HTML5 ARTICLE

November 12, 2012

The Internet Knows Who You Are & Where You’ve Been with More Online Tracking than Ever


It would seem like good times for online privacy advocates these days, what with Microsoft’s (News Alert) “Do Not Track” catching on and plenty of other browsers following suit. But between political campaigning and online holiday shopping catching a fever pitch, the overall level of online tracking has never been higher, as discovered by the Berkeley Center for Law and Technology’s Web Privacy Census report.

According to the Berkeley report, which was based on the results from analysis technology from the Abine DoNotTrackPlus tool, the use of third-party cookies geared exclusively toward tracking users on the 100 most popular websites online increased fully 11 percent over the May 2012 – October 2012 corridor. At that rate, tracking will have doubled in just two and a half years.

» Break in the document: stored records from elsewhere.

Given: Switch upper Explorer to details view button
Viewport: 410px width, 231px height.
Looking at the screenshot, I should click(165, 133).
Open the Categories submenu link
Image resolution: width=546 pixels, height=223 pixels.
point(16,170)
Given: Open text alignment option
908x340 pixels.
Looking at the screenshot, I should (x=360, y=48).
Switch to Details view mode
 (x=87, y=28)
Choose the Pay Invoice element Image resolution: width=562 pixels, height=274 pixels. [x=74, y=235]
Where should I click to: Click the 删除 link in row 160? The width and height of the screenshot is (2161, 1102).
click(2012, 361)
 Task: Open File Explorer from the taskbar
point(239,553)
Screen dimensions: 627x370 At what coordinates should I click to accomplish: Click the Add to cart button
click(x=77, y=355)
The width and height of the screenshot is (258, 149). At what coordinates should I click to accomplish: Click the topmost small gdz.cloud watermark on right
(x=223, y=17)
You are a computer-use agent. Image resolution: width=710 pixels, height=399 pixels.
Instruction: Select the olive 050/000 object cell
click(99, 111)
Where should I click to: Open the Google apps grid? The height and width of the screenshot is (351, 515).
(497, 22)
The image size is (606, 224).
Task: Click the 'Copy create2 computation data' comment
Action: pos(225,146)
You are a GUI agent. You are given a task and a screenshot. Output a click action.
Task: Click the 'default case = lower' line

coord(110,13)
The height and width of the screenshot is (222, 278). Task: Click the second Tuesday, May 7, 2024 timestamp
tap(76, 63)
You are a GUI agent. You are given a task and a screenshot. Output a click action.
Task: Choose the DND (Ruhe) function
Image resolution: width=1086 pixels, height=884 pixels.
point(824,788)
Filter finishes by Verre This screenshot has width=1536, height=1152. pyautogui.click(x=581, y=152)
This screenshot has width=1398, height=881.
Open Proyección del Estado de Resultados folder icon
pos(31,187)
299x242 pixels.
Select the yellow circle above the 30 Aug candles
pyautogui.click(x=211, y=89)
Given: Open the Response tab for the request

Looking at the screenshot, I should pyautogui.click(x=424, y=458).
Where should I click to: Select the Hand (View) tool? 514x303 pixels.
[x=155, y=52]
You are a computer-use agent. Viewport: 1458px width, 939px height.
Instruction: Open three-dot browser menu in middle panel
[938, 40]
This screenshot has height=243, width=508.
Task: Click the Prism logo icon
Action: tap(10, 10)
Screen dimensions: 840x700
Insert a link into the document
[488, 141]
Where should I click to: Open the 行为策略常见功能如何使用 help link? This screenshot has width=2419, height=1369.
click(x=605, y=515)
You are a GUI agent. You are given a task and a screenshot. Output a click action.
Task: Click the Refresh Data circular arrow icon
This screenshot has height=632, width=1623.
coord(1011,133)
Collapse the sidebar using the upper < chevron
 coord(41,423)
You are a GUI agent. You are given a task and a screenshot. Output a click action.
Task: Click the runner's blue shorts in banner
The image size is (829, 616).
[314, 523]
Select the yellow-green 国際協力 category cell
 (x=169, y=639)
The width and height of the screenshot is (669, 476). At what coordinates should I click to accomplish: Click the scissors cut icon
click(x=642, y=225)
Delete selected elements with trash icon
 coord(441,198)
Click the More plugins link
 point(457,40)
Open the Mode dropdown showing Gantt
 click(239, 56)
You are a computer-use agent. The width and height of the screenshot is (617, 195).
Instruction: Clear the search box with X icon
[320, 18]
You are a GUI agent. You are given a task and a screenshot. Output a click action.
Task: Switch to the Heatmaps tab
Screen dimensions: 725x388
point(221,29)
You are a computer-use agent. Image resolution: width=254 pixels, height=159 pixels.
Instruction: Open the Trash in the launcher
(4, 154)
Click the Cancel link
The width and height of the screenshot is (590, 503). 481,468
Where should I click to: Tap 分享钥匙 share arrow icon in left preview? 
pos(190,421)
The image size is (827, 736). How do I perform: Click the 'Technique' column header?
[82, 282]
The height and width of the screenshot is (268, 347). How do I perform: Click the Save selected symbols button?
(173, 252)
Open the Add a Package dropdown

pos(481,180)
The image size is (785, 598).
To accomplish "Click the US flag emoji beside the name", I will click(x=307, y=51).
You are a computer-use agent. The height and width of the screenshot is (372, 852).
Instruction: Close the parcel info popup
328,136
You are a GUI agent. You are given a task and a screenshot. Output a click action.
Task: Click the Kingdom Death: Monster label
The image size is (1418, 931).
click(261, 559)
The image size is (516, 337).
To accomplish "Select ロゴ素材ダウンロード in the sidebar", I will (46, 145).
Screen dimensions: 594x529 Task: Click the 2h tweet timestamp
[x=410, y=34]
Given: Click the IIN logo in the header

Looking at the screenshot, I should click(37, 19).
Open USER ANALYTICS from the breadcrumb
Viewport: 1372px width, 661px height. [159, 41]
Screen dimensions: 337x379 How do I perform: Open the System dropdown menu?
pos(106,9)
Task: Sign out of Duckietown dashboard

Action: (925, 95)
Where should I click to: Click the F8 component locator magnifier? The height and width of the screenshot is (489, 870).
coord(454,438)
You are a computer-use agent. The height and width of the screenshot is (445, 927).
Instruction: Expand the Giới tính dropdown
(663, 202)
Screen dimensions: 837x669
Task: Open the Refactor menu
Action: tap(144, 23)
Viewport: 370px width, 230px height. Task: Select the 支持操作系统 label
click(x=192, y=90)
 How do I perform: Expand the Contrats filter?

Moreover, the tracking that’s coming out is getting more sophisticated than ever before. Where before, Flash cookies ruled the day, the growing use of devices running iOS meant that some improvements needed to be made. That in turn led to the rise of HTML5 local storage use for tracking cookies, which represents a major jump in the sheer level of sophistication involved.

Perhaps worst of all is the lack of notification about the use of these tracking cookies. In many cases, just visiting the homepage of a popular website is enough to rate a tracking cookie installation, without so much as a privacy policy or similar disclosure taking place. Users could be carrying around thousands of tracking cookies and all without ever knowing that they had even just one installed.

While the gain of the anti-tracking sector is quite clear–even Google (News Alert) recently tacked on Do Not Track to its own Chrome browser–it’s clear that tracking will do just as much to fight back. Moreover, Google expressed doubt in the Do Not Track concept’s ability to fend off tracking, since most that actually use tracking software in the first place use it, and need to do so, for a variety of reasons, most of which are directly related to the survival of the business in question.

People want privacy when they surf the Web, and businesses want the ability to track what their users do. As long as these two points remain at loggerheads, there likely won’t be a lot in the way of resolution on this point.